The interview question — how to answer
“You’re designing an interior routing protocol for a new enterprise network. OSPF or EIGRP — pick and defend.”
Wrong answer: “OSPF because it’s the standard.”
Better answer: “Depends on the environment. For a greenfield, multi-vendor, or cloud-connected enterprise, OSPF — because it’s open and integrates with everything downstream. For a well-established Cisco-only enterprise with existing DMVPN or SD-WAN, EIGRP — because it converges faster natively and I can use unequal-cost load balancing. In both cases I’d run BFD on top so my sub-second convergence numbers actually mean sub-second.”
That answer signals: you understand the trade-off, you know the ecosystem, and you think about convergence tuning.
Common exam traps
-
Confusing OSPF and EIGRP AD. OSPF = 110. EIGRP internal = 90 (better). EIGRP external = 170 (worse than OSPF). If BOTH are running on the same router, EIGRP internal wins by default.
-
Metric calculation on the exam. OSPF cost =
10^8 / bandwidth. Default reference bandwidth is 100 Mbps, so anything at or above 100 Mbps is cost 1 (bad in modern networks). Change withauto-cost reference-bandwidth 10000to make it useful. -
EIGRP K-values MUST match. If two EIGRP routers have different K-values, no adjacency. Same for OSPF area IDs.
-
DR/BDR only on broadcast networks. OSPF on point-to-point doesn’t elect a DR. The exam loves this.
-
EIGRP uses ports? No — direct IP protocol 88. OSPF uses direct IP protocol 89. Neither uses TCP or UDP.
Cheat strip
| Query | OSPF | EIGRP |
|---|---|---|
| Convergence out of the box | 5-40 s | Sub-second |
| Multi-vendor | Yes | Cisco only |
| Load balancing | Equal-cost | Equal + unequal (variance) |
| Neighbor state to know for the exam | FULL (after EXCHANGE + LOADING) | Passive (route stable) vs Active (recomputing) |
| Metric | Cost from BW | Composite (BW + delay by default) |
| Cost (interior) | 110 | 90 |
| Interior gateway of choice in US greenfield (2026) | OSPF | Legacy Cisco only |
What to actually do
If you’re studying CCNA: deep-dive OSPF, understand EIGRP fundamentals well enough to recognize its behavior in show output. That matches the exam weight.

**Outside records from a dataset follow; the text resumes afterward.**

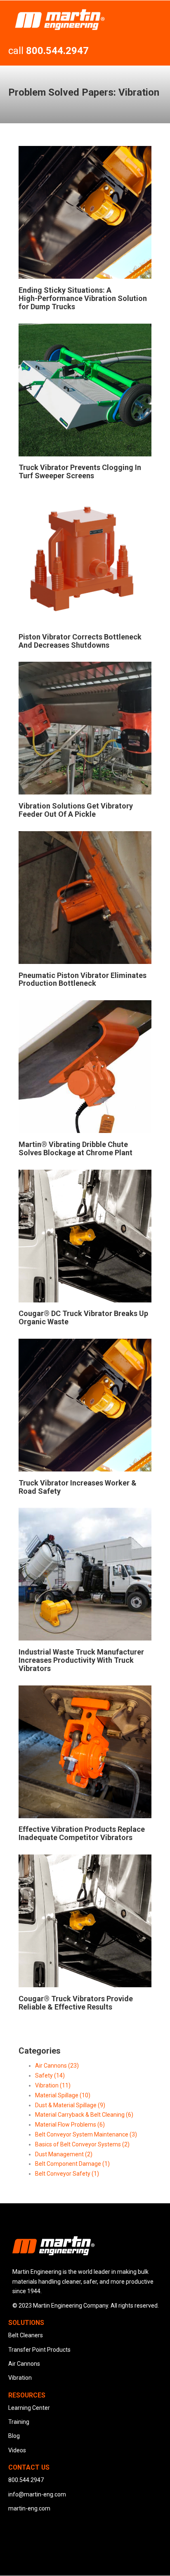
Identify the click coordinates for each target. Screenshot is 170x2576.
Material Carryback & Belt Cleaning (84, 2114)
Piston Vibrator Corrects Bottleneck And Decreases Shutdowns (80, 640)
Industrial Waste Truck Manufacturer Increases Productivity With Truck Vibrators (81, 1660)
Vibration (53, 2085)
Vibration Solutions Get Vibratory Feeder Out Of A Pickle (76, 809)
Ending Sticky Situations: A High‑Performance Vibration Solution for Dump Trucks (83, 298)
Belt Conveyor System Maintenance (86, 2134)
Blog (14, 2436)
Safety (50, 2075)
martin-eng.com (29, 2508)
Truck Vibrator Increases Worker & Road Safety (78, 1486)
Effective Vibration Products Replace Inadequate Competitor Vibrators (82, 1833)
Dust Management (63, 2154)
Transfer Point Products (39, 2349)
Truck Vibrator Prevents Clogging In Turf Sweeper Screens (80, 471)
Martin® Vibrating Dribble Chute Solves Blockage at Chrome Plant (75, 1148)
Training (18, 2422)
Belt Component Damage (72, 2163)
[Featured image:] (85, 276)
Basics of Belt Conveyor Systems (82, 2144)
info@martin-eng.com (37, 2494)
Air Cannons (57, 2065)
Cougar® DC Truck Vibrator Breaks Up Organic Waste (83, 1317)
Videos (17, 2450)
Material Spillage (62, 2095)
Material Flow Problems (70, 2124)
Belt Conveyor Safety (67, 2173)
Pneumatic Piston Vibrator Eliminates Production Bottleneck (82, 979)
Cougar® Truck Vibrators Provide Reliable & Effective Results (76, 2002)
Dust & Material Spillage (70, 2105)
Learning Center (29, 2407)
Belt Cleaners (25, 2335)
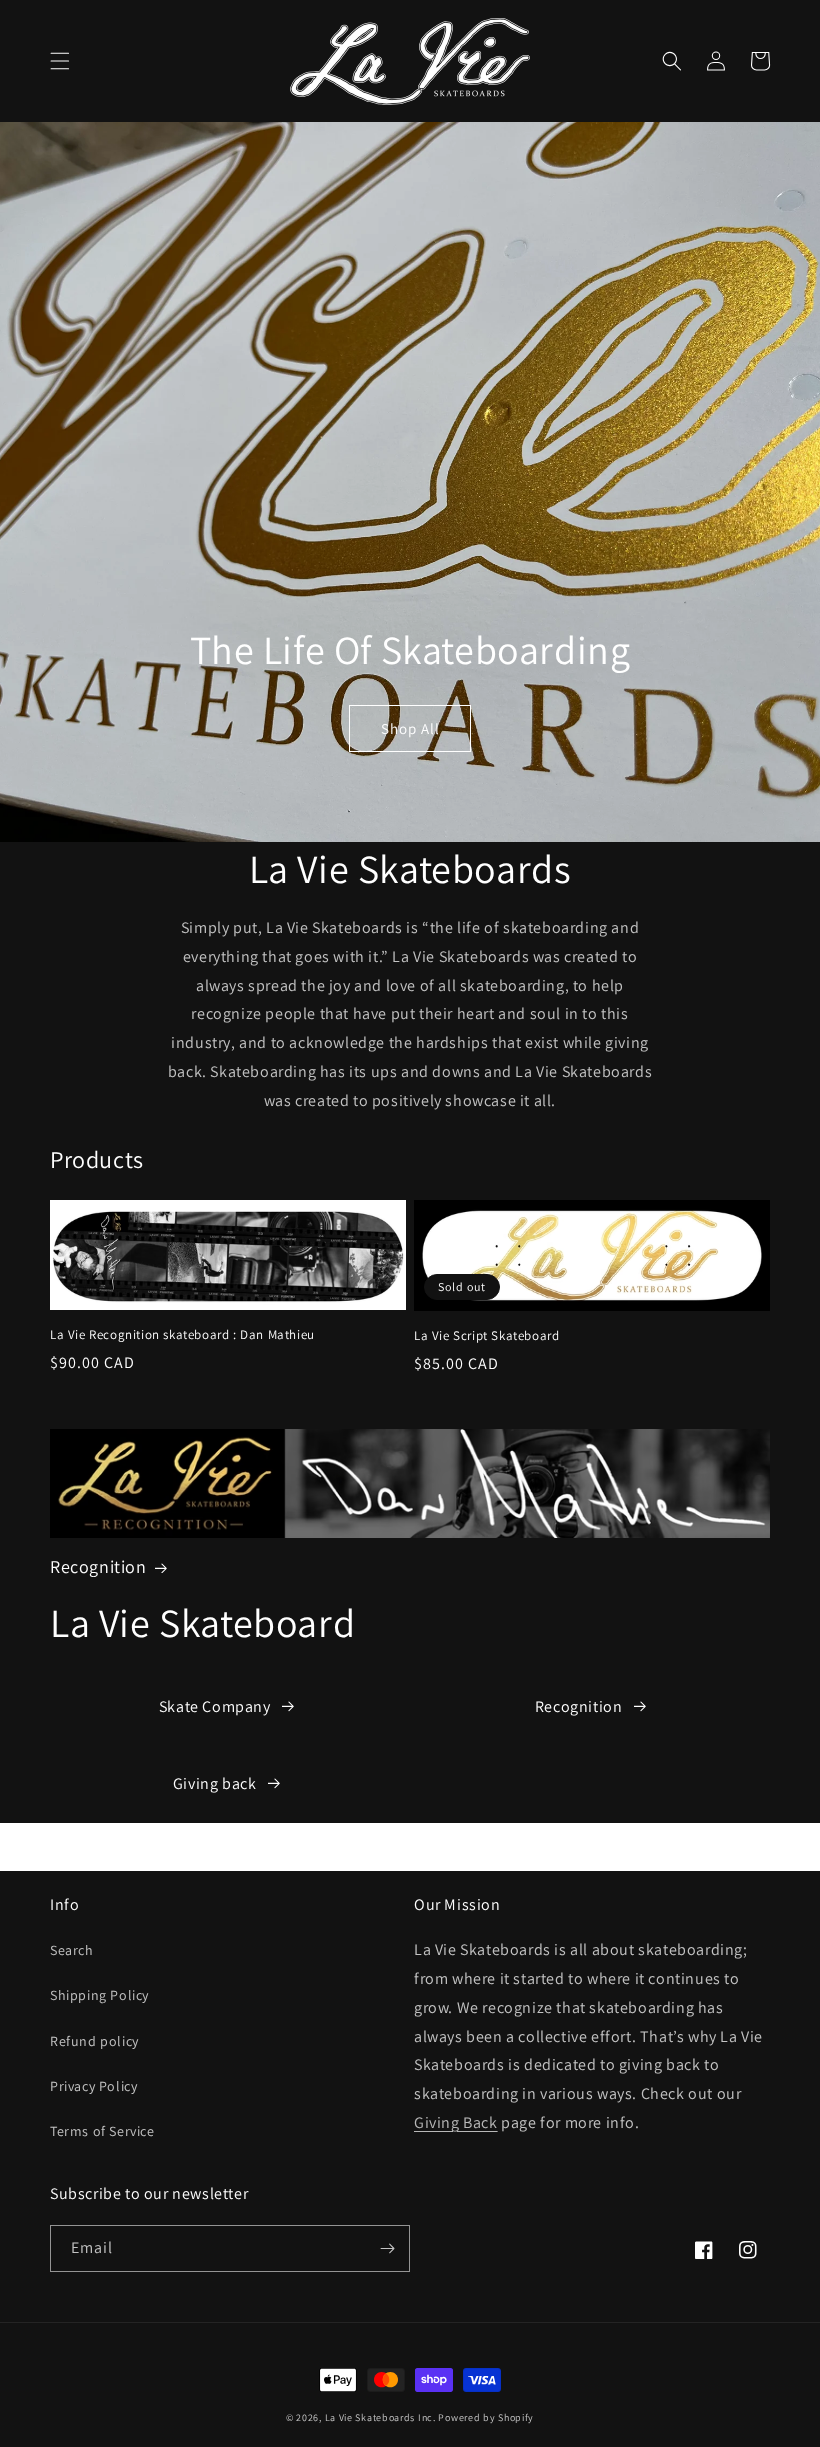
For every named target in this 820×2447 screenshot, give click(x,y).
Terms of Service (102, 2131)
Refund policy (94, 2041)
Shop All (410, 728)
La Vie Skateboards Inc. (380, 2417)
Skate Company (215, 1706)
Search (72, 1950)
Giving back (215, 1783)
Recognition (98, 1566)
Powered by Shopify (486, 2417)
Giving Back (456, 2122)
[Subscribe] (387, 2248)
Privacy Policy (93, 2086)
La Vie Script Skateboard (486, 1336)
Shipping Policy (99, 1995)
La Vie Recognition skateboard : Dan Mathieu (182, 1335)
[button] (60, 61)
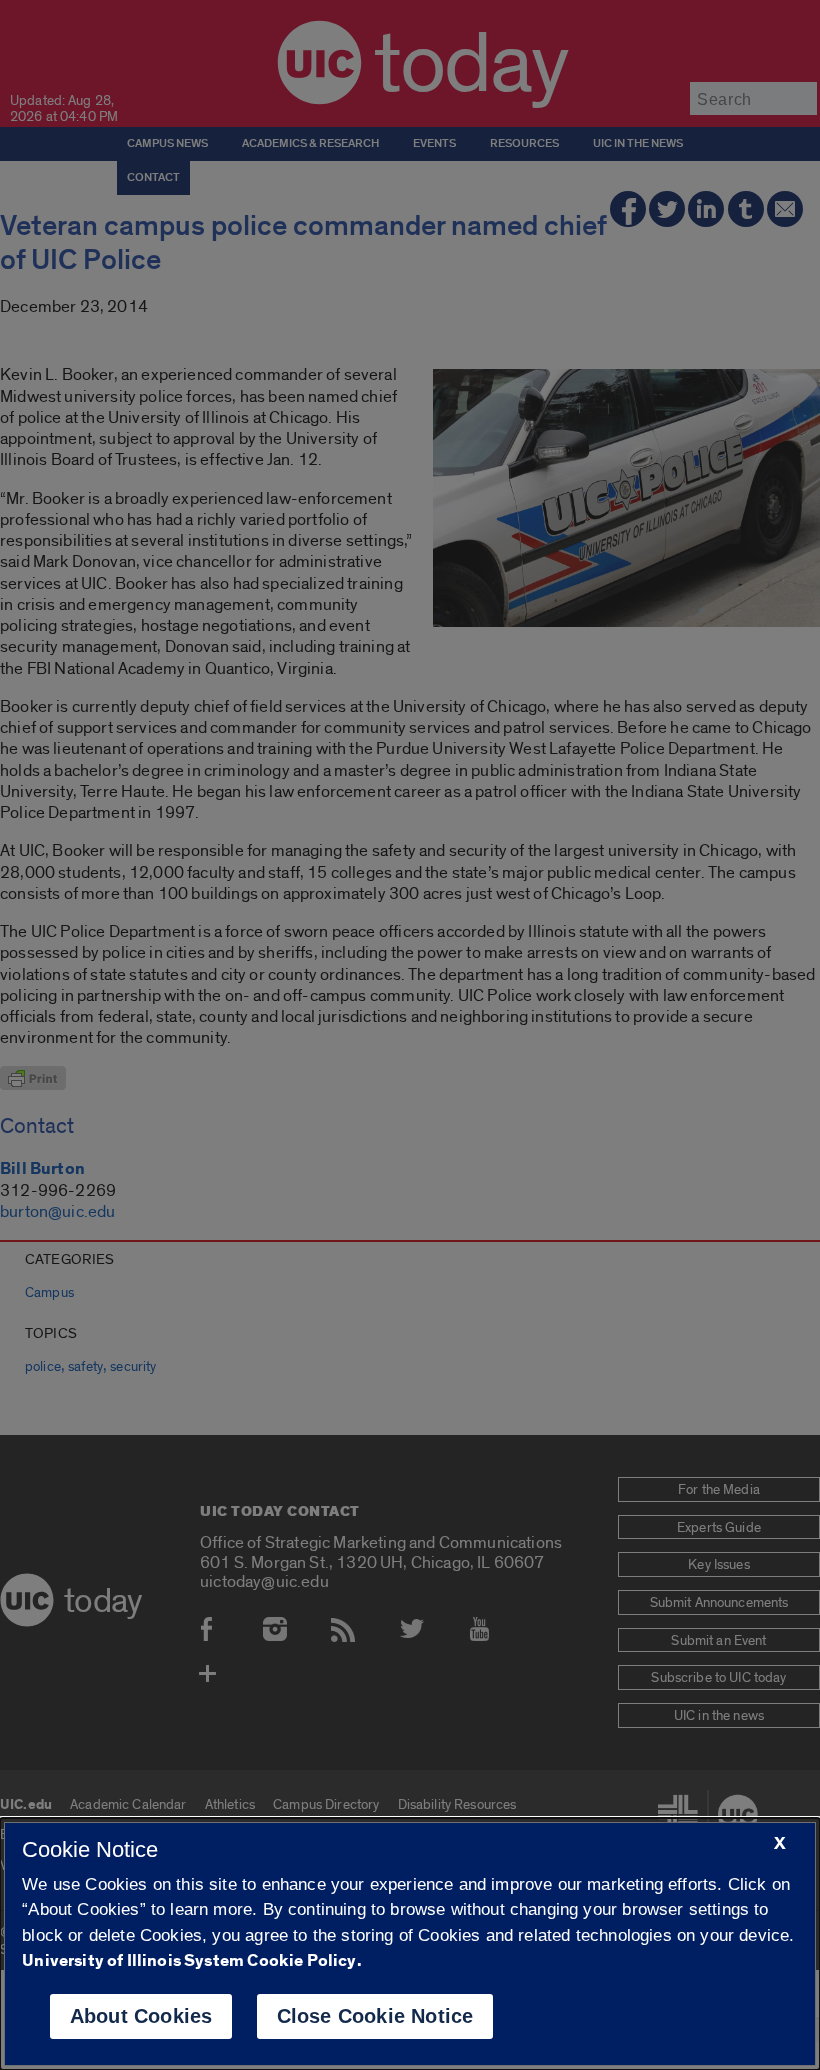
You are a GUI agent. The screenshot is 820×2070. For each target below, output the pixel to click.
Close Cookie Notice (375, 2016)
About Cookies (141, 2016)
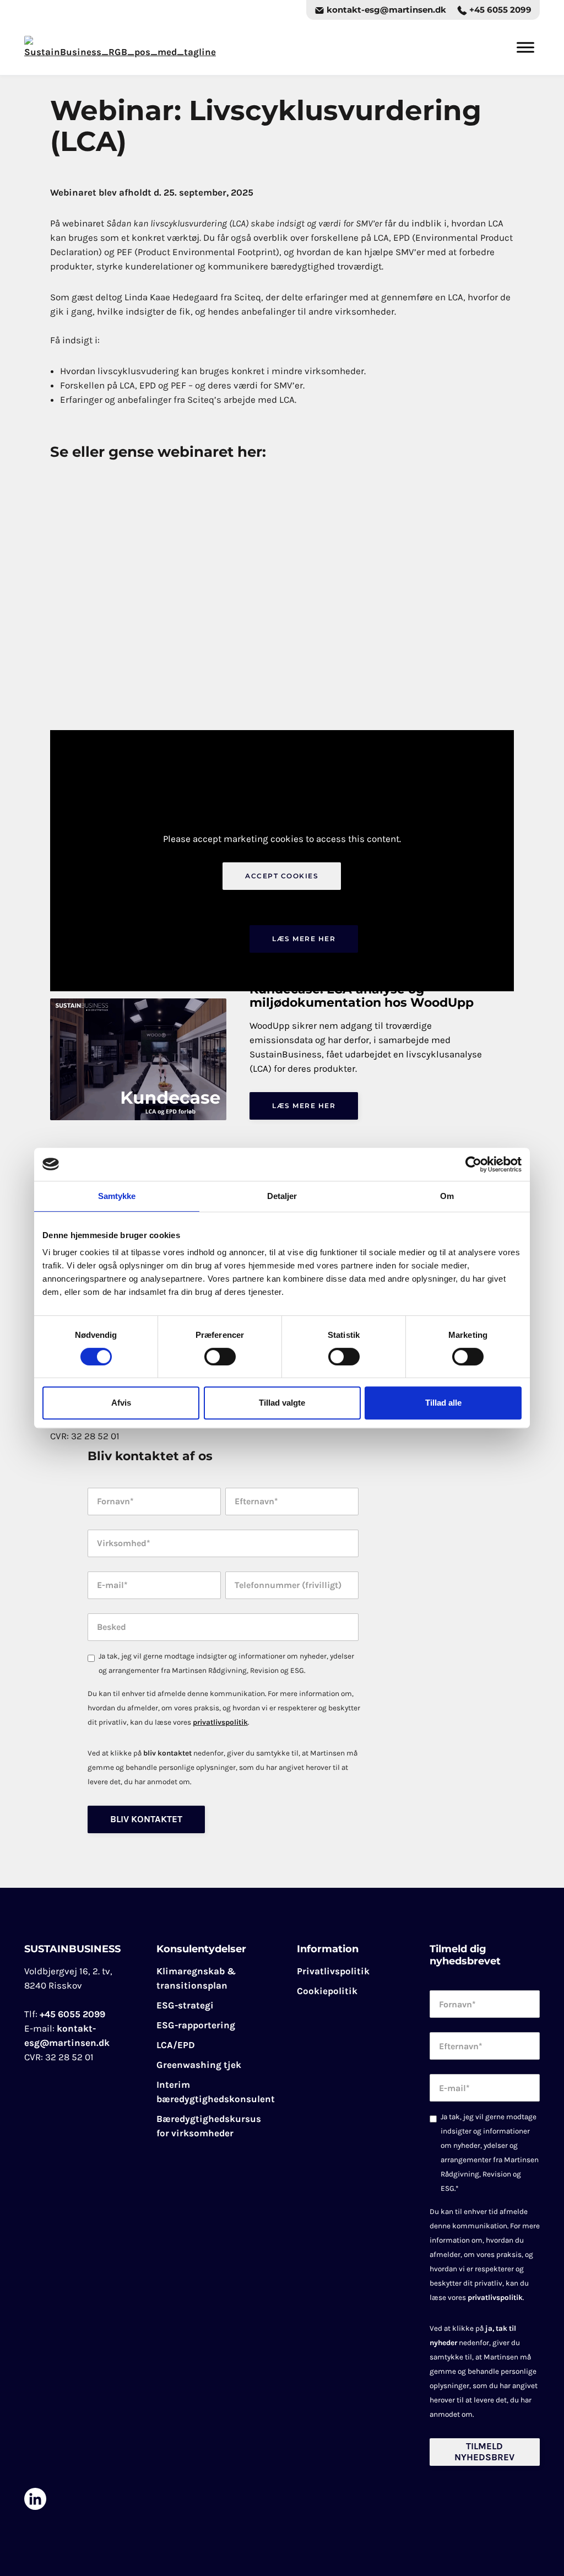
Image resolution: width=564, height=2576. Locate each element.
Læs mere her (303, 939)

If you’re job hunting: be ready to name which is running at their environment and give a coherent one-minute answer on why you’d pick each. Recruiters trip up unprepared candidates on this.
If you’re setting up a lab: run BOTH. Configure the same 4-router topology first with OSPF, then flush and configure with EIGRP. Watch the neighbor states, look at the routing tables, kill a link and time the convergence. That drill is worth 10 read-throughs of a textbook.